La tesis amparada en evidencias científicas, de que la caída de un asteroide fue la que desencadenó hace 65 millones de años una extinción masiva –incluida la de los dinosaurios- sobre la Tierra, habla bien a las claras de su poder destructivo. En un suceso más reciente, conocido como el “Fenómeno Tunguska”, los investigadores no terminan de estar de acuerdo acerca de si fue un asteroide o un trozo de cometa el que el 30 de junio de 1908 explotó después de penetrar en la atmósfera sobre una remota región de Siberia Central. Fuera lo que fuese, su tamaño apenas superaba el de un estadio de fútbol, pero la energía desprendida por el choque desintegró la taiga a una distancia de decenas de kilómetros y las agujas de los sismógrafos y barógrafos de todo el planeta dibujaron el trazo de la última catástrofe cósmica sufrida por la Tierra.

De todos los asteroides que existen en el sistema solar, destacan especialmente cuatro conocidos desde comienzos del siglo XIX. Se trata de Ceres, Pallas, Juno y Vesta. El primero de ellos fue descubierto cuando los astrónomos de la época buscaban afanosamente el supuesto planeta ubicado entre Marte y Júpiter. Lo encontró Piazzi en 1801 creyendo haber dado con el astro pretendido. Tiene 940 km de diámetro y es el asteroide de mayor tamaño. Alcanza la magnitud séptima y es observable con cualquier telescopio, incluso con prismáticos. El más brillante, en cambio, es Vesta, que tiene 580 km de diámetro pudiendo alcanzar la magnitud 5. Es visible con prismáticos. Pallas y Juno son más débiles, llegando, como máximo, a la magnitud 8,5.

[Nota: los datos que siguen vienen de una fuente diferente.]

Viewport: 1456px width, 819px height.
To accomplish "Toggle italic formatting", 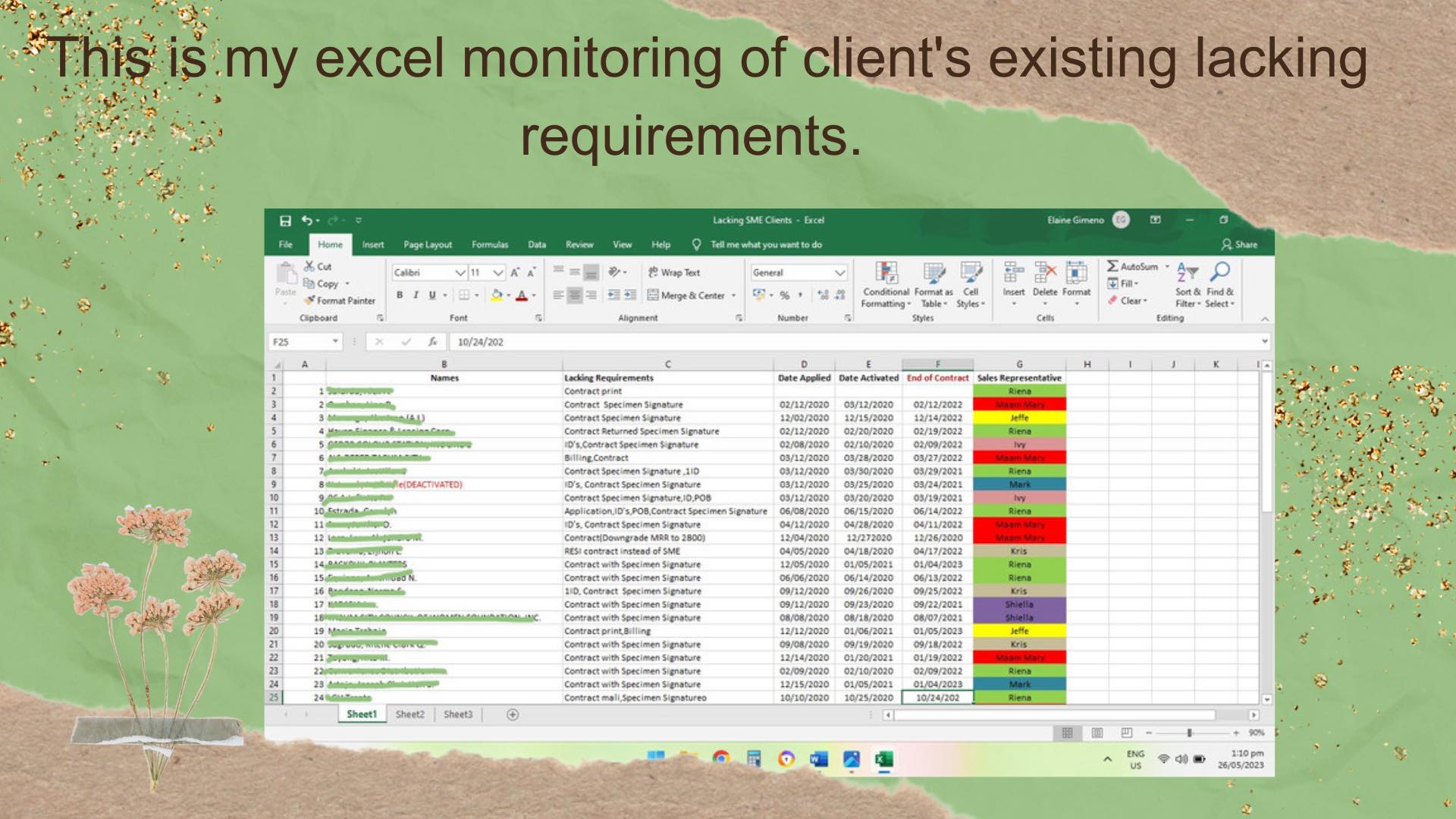I will (416, 295).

Es difícil distinguir un asteroide entre las estrellas porque son puntos similares. Tan sólo su movimiento, relativamente rápido, puede dar cuenta de que se trata de un astro cercano. En consecuencia, o se conoce muy bien su posición para identificarlo, o es imprescindible observarlo repetidamente en un intervalo de tiempo más o menos largo para notar su desplazamiento por comparación con las estrellas “fijas”.

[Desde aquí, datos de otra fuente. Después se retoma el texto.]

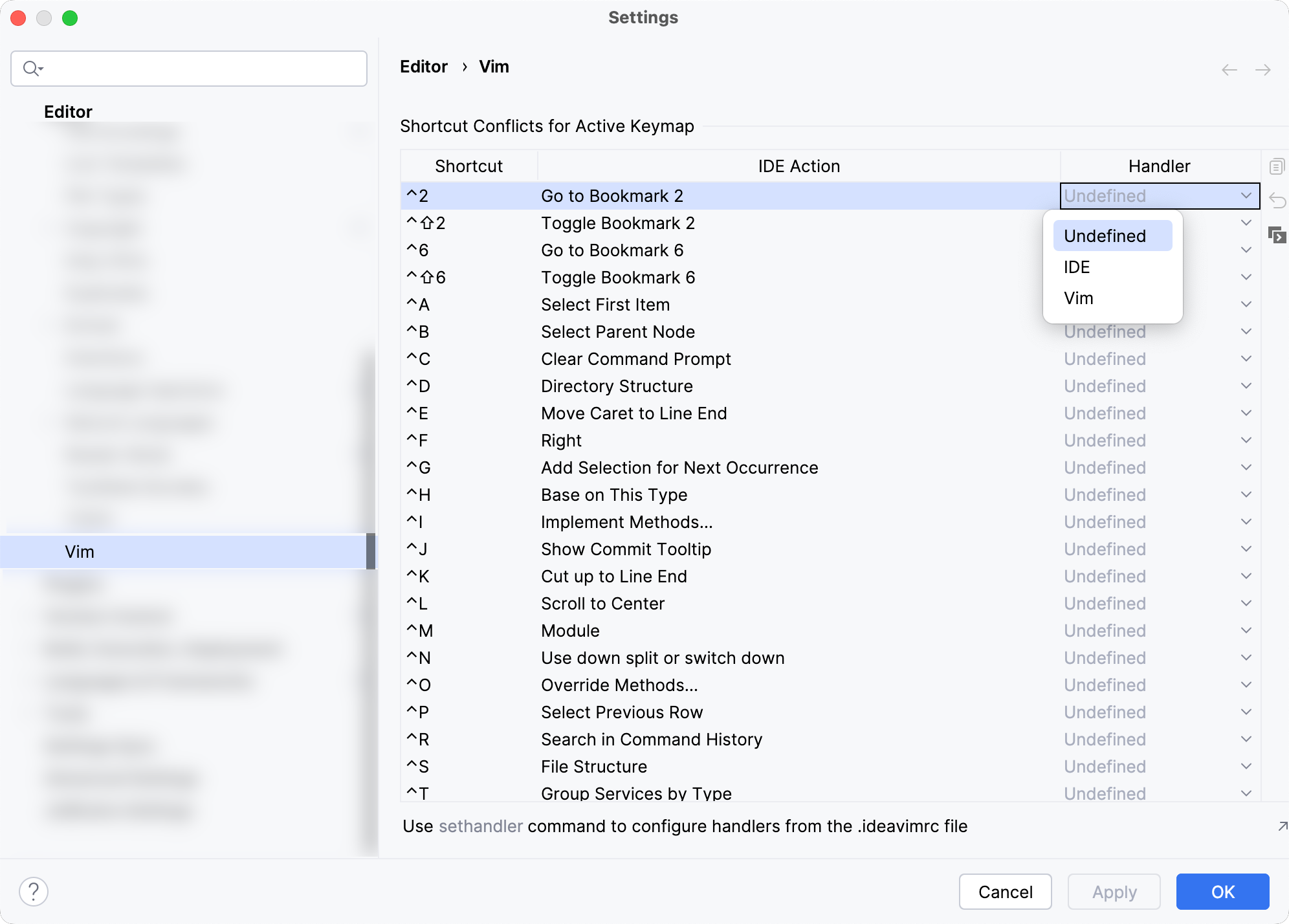The image size is (1289, 924).
Task: Open the handler dropdown for File Structure
Action: (1246, 766)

Todos los asteroides se ven como puntos desde la Tierra. Directamente, aunque se utilicen los telescopios más poderosos, no es posible advertir su forma ni tamaño, hasta el punto de que sus estructuras irregulares tuvieron que conocerse por un método indirecto: las oscilaciones luminosas que sufren algunos asteroides son síntomas claros de que la reflexión de la luz solar no se realiza en una superficie esférica, regular, sino en un cuerpo de forma anárquica.

Ahora bien, en la actualidad se conoce perfectamente la forma de algunos asteroides gracias a otra técnica indirecta: cuando un asteroide débil pasa casualmente ante una estrella más brillante, esta, naturalmente, “apaga” su luz al entrar en contacto con el borde del asteroide y reaparece al salir por el borde opuesto. Midiendo el tiempo que la estrella ha permanecido oculta puede saberse con facilidad el tamaño del asteroide o, cuando menos, cuántos kilómetros hay desde el punto del borde en que se ha escondido la estrella y el punto en que ha salido. Como sea que los asteroides están cercanos a la Tierra –en comparación con las estrellas- se produce un efecto de paralaje en función de la posición geográfica de los observadores. Así, un observador situado en Tarragona, por ejemplo, no verá el mismo “recorrido” de la estrella tras el asteroide que otro situado en Barcelona. Aprovechando este efecto, se organizan observaciones coordinadas de una misma ocultación estelar interviniendo personas desde distintas localidades, para obtener, como resultado, tantos “recorridos” de la estrella tras el asteroide como emplazamientos, lo cual permite después trazar con mucha exactitud el perímetro del asteroide (forma y dimensiones).